>>>
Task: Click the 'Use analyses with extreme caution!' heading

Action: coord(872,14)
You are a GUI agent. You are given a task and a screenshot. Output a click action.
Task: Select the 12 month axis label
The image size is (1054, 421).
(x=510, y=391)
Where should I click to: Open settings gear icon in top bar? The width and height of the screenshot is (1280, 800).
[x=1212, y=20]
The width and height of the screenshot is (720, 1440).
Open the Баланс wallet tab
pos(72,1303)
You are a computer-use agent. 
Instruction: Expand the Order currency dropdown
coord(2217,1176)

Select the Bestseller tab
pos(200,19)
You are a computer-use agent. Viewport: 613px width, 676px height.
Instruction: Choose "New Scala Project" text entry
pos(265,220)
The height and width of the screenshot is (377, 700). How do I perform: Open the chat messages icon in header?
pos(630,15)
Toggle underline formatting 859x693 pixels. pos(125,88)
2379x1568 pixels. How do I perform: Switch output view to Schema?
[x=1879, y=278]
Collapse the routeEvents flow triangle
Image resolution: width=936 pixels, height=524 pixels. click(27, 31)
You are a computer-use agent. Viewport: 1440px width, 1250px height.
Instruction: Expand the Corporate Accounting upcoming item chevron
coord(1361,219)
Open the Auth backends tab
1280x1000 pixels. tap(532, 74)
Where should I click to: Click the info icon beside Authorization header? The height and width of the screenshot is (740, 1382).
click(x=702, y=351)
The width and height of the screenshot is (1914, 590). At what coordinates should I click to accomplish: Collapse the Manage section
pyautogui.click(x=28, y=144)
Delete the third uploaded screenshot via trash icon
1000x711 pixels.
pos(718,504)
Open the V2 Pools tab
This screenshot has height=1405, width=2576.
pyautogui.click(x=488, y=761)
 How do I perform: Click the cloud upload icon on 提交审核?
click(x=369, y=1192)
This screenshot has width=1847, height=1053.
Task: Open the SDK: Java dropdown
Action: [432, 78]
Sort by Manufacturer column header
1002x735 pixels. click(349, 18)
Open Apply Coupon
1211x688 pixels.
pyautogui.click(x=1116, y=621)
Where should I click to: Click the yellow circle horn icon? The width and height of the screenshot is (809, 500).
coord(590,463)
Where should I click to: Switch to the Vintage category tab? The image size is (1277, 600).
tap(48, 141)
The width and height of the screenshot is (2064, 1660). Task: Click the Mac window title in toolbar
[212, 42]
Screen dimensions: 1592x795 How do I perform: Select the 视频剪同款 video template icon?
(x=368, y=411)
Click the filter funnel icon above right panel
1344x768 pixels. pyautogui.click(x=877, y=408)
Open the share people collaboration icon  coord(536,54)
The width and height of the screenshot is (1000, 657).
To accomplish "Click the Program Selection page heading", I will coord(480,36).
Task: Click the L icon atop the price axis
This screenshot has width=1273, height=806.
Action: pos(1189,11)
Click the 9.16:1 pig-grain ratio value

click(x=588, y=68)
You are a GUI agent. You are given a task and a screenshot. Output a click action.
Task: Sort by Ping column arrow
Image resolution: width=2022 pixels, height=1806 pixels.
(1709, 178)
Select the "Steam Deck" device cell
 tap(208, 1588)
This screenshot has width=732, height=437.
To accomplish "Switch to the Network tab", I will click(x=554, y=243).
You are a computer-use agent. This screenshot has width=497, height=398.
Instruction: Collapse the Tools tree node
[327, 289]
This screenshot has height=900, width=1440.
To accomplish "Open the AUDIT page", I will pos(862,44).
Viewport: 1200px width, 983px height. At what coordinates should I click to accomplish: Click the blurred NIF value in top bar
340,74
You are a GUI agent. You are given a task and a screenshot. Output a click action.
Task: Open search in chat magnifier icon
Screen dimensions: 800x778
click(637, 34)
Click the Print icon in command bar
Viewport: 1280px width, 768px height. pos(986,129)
<<<
◆ **Exercise aim**: Rewrite the records above as a Markdown table with two columns, No. and Line. Give each non-blank line its own row, numbered in order, and leave out the blank lines.

◆ **Full solution**:
| No. | Line |
|---|---|
| 1 | Task: Click the 'Use analyses with extreme caution!' heading |
| 2 | Action: coord(872,14) |
| 3 | You are a GUI agent. You are given a task and a screenshot. Output a click action. |
| 4 | Task: Select the 12 month axis label |
| 5 | The image size is (1054, 421). |
| 6 | (x=510, y=391) |
| 7 | Where should I click to: Open settings gear icon in top bar? The width and height of the screenshot is (1280, 800). |
| 8 | [x=1212, y=20] |
| 9 | The width and height of the screenshot is (720, 1440). |
| 10 | Open the Баланс wallet tab |
| 11 | pos(72,1303) |
| 12 | You are a computer-use agent.  |
| 13 | Instruction: Expand the Order currency dropdown |
| 14 | coord(2217,1176) |
| 15 | Select the Bestseller tab |
| 16 | pos(200,19) |
| 17 | You are a computer-use agent. Viewport: 613px width, 676px height. |
| 18 | Instruction: Choose "New Scala Project" text entry |
| 19 | pos(265,220) |
| 20 | The height and width of the screenshot is (377, 700). How do I perform: Open the chat messages icon in header? |
| 21 | pos(630,15) |
| 22 | Toggle underline formatting 859x693 pixels. pos(125,88) |
| 23 | 2379x1568 pixels. How do I perform: Switch output view to Schema? |
| 24 | [x=1879, y=278] |
| 25 | Collapse the routeEvents flow triangle |
| 26 | Image resolution: width=936 pixels, height=524 pixels. click(27, 31) |
| 27 | You are a computer-use agent. Viewport: 1440px width, 1250px height. |
| 28 | Instruction: Expand the Corporate Accounting upcoming item chevron |
| 29 | coord(1361,219) |
| 30 | Open the Auth backends tab |
| 31 | 1280x1000 pixels. tap(532, 74) |
| 32 | Where should I click to: Click the info icon beside Authorization header? The height and width of the screenshot is (740, 1382). |
| 33 | click(x=702, y=351) |
| 34 | The width and height of the screenshot is (1914, 590). At what coordinates should I click to accomplish: Collapse the Manage section |
| 35 | pyautogui.click(x=28, y=144) |
| 36 | Delete the third uploaded screenshot via trash icon |
| 37 | 1000x711 pixels. |
| 38 | pos(718,504) |
| 39 | Open the V2 Pools tab |
| 40 | This screenshot has height=1405, width=2576. |
| 41 | pyautogui.click(x=488, y=761) |
| 42 |  How do I perform: Click the cloud upload icon on 提交审核? |
| 43 | click(x=369, y=1192) |
| 44 | This screenshot has width=1847, height=1053. |
| 45 | Task: Open the SDK: Java dropdown |
| 46 | Action: [432, 78] |
| 47 | Sort by Manufacturer column header |
| 48 | 1002x735 pixels. click(349, 18) |
| 49 | Open Apply Coupon |
| 50 | 1211x688 pixels. |
| 51 | pyautogui.click(x=1116, y=621) |
| 52 | Where should I click to: Click the yellow circle horn icon? The width and height of the screenshot is (809, 500). |
| 53 | coord(590,463) |
| 54 | Where should I click to: Switch to the Vintage category tab? The image size is (1277, 600). |
| 55 | tap(48, 141) |
| 56 | The width and height of the screenshot is (2064, 1660). Task: Click the Mac window title in toolbar |
| 57 | [212, 42] |
| 58 | Screen dimensions: 1592x795 How do I perform: Select the 视频剪同款 video template icon? |
| 59 | (x=368, y=411) |
| 60 | Click the filter funnel icon above right panel |
| 61 | 1344x768 pixels. pyautogui.click(x=877, y=408) |
| 62 | Open the share people collaboration icon  coord(536,54) |
| 63 | The width and height of the screenshot is (1000, 657). |
| 64 | To accomplish "Click the Program Selection page heading", I will coord(480,36). |
| 65 | Task: Click the L icon atop the price axis |
| 66 | This screenshot has width=1273, height=806. |
| 67 | Action: pos(1189,11) |
| 68 | Click the 9.16:1 pig-grain ratio value |
| 69 | click(x=588, y=68) |
| 70 | You are a GUI agent. You are given a task and a screenshot. Output a click action. |
| 71 | Task: Sort by Ping column arrow |
| 72 | Image resolution: width=2022 pixels, height=1806 pixels. |
| 73 | (1709, 178) |
| 74 | Select the "Steam Deck" device cell |
| 75 |  tap(208, 1588) |
| 76 | This screenshot has width=732, height=437. |
| 77 | To accomplish "Switch to the Network tab", I will click(x=554, y=243). |
| 78 | You are a computer-use agent. This screenshot has width=497, height=398. |
| 79 | Instruction: Collapse the Tools tree node |
| 80 | [327, 289] |
| 81 | This screenshot has height=900, width=1440. |
| 82 | To accomplish "Open the AUDIT page", I will pos(862,44). |
| 83 | Viewport: 1200px width, 983px height. At what coordinates should I click to accomplish: Click the blurred NIF value in top bar |
| 84 | 340,74 |
| 85 | You are a GUI agent. You are given a task and a screenshot. Output a click action. |
| 86 | Task: Open search in chat magnifier icon |
| 87 | Screen dimensions: 800x778 |
| 88 | click(637, 34) |
| 89 | Click the Print icon in command bar |
| 90 | Viewport: 1280px width, 768px height. pos(986,129) |